I think it’s sad that everyone is taking such a negative view of the Wikipedia suddenly. Wikipedia is a great resource, and although it should not be considered the authoritative source for serious research (yet) it is a great source of information and as more and more authors/editors participate it’s becoming a great bastion of collective human knowledge.

It will be interesting to see how wikis grow over the next 10 years or so. It’s a very new concept that I think has some incredible potential. How else can such a disparate group of (potentially anonymous) authors come together and be able to create a melding of intellect and knowledge. I hope that in years to come both the enterprise market and groups of people with like minded interests continue to use wikis as methods of sharing information with each other and the world in general.

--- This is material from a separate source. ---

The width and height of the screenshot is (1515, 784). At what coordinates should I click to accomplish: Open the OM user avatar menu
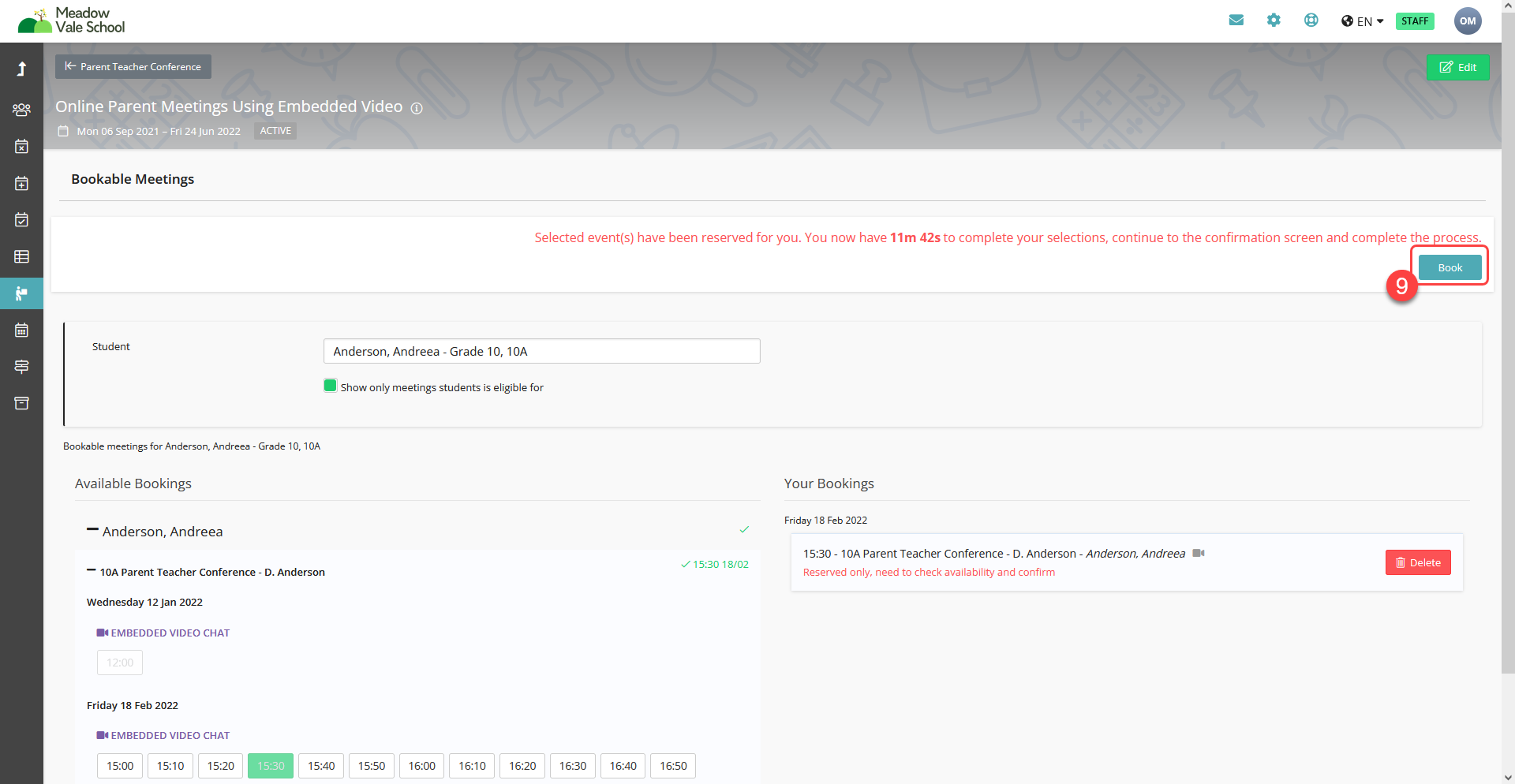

Go on - if you have a passion start a wiki about it. MediaWiki and other free, open source platforms are available for the general public to easily set up, use , and share their wealth of knowledge with the world - or just keep it handy and organized.

MAMP is nifty stuff

Saturday, December 3rd, 2005

Even better! So I had been working with the default Apache install on my powerbook, and had installed MySQL, and PHPmyAdmin for my development environment. I had been somewhat at a loss for other tools (aside from trusty TextWrangler) until today when a reader turned me on to MAMP. It’s a simple install, and provides a great separate development environment for my PHP stuff while leaving “production” code for the default Apache install. It makes it even easier to play around with stuff, and comes with a ton of documentation and optimization extensions.

MAMP installs everything I had and more, while keeping everything (including the separate applications and the wwwroot) in it’s install folder making it easy to blow away the databases and development environment if you have to.

Getting back into development sure has been interesting so far. It’s been years since I’ve picked up something in earnest and I’m quite pleased with how quickly PHP is coming back to me.